I am almost ashamed to admit that I liked this book. If there’s anything that a good non-realist writer ought to stand for, it’s the goddamned fact that there are way too many stories about writers (in this case, a sportswriter) who are on the early side of middle age and who haven’t really managed to figure out what, if anything, matters to them. But I can’t do that. I just can’t. I have to cede this ground to the enemy, because this book is awesome.
The secret is in the voice. You’d expect this book to be cynical and pain-filled. But it’s not. It’s dominated by this tone of slow startlement that captivated me from the very first page, which begins:
My name is Frank Bascombe. I am a sportswriter.
For the past fourteen years I have lived here at 19 Hoving Road, Haddam, New Jersey, in a large Tudor house bought when a book of short stories I wrote sold to a movie producer for a lot of money, and seemed to set my wife and me and our three children—two of whom were not even born yet—up for a good life.
Just exactly what that good life was—the one I expected—I cannot tell you now exactly, though I wouldn’t say it has not come to pass, only that much has come in between. I am no longer married to X, for instance. The child we had when everything was starting has died, though there are two others, as I mentioned, who are alive and wonderful children.

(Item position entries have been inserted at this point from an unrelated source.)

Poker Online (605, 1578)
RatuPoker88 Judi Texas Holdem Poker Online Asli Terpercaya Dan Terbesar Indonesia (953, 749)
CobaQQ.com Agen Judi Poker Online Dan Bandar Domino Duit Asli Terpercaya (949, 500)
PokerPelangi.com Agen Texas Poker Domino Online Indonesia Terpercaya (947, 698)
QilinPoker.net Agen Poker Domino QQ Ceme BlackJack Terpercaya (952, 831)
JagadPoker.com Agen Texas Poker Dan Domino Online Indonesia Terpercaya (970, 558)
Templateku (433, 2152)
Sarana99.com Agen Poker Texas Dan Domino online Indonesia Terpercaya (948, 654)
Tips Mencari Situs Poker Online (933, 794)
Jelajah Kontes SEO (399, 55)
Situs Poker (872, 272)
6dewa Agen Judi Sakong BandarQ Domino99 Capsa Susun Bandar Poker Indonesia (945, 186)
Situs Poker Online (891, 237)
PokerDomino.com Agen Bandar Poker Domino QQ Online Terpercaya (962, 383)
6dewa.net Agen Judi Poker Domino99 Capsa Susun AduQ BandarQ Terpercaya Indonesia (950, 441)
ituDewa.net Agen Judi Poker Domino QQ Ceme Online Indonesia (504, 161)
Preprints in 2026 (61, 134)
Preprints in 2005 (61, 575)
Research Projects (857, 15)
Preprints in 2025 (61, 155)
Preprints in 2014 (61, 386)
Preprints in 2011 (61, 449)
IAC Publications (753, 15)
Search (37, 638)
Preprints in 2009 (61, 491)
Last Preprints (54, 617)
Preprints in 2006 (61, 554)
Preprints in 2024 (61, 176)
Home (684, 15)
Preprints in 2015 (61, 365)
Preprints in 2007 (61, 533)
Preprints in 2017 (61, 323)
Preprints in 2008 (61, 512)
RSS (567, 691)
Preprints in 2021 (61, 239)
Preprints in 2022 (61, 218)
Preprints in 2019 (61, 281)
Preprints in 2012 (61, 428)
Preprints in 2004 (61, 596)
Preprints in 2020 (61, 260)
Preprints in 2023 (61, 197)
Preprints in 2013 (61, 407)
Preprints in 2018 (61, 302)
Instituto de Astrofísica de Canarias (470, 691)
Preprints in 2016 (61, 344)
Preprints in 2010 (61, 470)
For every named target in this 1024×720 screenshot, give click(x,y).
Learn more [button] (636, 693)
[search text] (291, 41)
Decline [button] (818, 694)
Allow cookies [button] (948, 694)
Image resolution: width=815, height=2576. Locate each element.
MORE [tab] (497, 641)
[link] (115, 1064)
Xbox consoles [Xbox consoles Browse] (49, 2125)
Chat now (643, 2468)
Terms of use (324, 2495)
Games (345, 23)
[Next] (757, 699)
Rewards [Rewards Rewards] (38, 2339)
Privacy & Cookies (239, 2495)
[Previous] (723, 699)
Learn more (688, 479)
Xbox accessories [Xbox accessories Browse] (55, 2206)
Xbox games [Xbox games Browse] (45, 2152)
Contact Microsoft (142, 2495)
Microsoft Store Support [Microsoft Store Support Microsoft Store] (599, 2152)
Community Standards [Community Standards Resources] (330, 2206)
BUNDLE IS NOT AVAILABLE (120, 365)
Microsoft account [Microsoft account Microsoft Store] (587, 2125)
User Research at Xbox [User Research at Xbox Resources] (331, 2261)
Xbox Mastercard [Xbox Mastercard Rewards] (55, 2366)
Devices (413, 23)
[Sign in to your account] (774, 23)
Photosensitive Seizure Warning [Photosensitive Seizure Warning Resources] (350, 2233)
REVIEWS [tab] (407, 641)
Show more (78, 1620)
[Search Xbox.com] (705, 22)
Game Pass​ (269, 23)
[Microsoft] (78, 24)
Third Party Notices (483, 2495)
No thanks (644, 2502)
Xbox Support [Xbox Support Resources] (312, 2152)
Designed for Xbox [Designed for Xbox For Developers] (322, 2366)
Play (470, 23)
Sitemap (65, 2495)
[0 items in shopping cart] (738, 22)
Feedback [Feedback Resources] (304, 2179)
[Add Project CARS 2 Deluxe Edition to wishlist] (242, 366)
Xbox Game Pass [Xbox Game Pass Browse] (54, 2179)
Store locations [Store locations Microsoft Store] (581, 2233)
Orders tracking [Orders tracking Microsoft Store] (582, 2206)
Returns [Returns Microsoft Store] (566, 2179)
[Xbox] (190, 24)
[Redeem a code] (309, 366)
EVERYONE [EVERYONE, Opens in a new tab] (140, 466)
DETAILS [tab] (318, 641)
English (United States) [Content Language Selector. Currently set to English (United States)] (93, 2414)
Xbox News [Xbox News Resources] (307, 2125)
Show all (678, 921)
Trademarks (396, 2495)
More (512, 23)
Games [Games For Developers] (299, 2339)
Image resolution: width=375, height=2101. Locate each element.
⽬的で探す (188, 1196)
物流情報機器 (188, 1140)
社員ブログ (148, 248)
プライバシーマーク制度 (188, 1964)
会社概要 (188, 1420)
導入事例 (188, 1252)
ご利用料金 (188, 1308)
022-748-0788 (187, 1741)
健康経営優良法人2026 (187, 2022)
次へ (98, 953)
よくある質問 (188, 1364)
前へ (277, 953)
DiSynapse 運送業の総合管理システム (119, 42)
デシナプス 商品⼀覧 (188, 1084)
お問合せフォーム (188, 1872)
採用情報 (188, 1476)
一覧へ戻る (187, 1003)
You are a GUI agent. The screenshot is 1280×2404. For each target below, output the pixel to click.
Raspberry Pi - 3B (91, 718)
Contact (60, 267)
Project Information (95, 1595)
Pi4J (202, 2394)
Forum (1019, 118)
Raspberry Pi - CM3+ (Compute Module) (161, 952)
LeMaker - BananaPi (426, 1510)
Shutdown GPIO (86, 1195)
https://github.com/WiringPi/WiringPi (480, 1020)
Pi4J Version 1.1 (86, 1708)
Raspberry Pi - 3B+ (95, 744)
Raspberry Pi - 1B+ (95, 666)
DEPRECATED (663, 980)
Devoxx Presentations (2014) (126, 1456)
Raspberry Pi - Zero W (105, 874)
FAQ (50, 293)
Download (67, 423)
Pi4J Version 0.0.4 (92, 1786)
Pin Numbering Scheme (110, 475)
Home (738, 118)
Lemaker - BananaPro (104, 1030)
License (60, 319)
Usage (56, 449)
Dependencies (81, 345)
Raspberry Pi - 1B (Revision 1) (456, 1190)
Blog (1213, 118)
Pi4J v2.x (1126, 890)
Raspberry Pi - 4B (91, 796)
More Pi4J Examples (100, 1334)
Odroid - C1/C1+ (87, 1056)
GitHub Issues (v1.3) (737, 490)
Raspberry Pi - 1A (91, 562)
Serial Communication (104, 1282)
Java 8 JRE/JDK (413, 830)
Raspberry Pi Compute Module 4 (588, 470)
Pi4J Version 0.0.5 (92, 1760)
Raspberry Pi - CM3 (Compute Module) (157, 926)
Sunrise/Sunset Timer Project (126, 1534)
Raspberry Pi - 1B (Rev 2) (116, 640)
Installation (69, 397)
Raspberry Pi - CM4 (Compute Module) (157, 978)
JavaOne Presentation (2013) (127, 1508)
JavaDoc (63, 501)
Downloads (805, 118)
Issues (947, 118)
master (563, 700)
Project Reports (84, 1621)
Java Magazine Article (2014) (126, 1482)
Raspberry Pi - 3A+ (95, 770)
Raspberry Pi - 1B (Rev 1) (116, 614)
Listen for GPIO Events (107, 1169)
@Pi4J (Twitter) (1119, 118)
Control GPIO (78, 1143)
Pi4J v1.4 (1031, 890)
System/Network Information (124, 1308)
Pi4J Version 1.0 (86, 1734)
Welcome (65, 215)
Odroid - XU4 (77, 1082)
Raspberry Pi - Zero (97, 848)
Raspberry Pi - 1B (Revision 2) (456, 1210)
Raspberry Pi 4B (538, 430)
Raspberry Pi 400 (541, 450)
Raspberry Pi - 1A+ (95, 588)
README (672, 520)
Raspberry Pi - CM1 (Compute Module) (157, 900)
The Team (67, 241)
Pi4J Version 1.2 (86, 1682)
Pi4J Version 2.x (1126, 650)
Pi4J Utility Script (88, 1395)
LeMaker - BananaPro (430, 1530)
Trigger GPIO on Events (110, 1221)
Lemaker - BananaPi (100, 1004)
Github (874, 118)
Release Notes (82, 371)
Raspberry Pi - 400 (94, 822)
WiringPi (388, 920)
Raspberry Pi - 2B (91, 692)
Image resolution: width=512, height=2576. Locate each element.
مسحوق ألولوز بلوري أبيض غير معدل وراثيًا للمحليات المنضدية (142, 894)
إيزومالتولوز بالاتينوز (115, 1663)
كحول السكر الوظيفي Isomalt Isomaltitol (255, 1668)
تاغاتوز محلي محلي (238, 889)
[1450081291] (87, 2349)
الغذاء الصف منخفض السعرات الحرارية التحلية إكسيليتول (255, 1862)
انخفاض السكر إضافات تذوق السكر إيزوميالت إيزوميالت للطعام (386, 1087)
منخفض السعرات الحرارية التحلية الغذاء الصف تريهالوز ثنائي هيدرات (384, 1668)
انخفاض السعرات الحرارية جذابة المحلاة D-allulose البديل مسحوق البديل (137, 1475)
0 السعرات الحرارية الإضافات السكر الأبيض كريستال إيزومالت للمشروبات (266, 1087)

Now how could anyone not be willing to give that a chance? The book is nothing more or less than what is promised by these paragraphs. It is one weekend in the life of Frank Bascombe. He goes on a trip with his girlfriend, comes back, meets her family, talks to his wife, talks to his children, talks to some friends, and then it’s over. Oh, some other stuff happens too, but it’s fundamentally a pretty slow, dreamy affair. And one that is very easy to read. Nothing gets between you and this novel. It has transparent prose; not the kind of transparent prose that is so dull that you don’t notice it, but the kind that is so captivating that you forget you’re reading a book.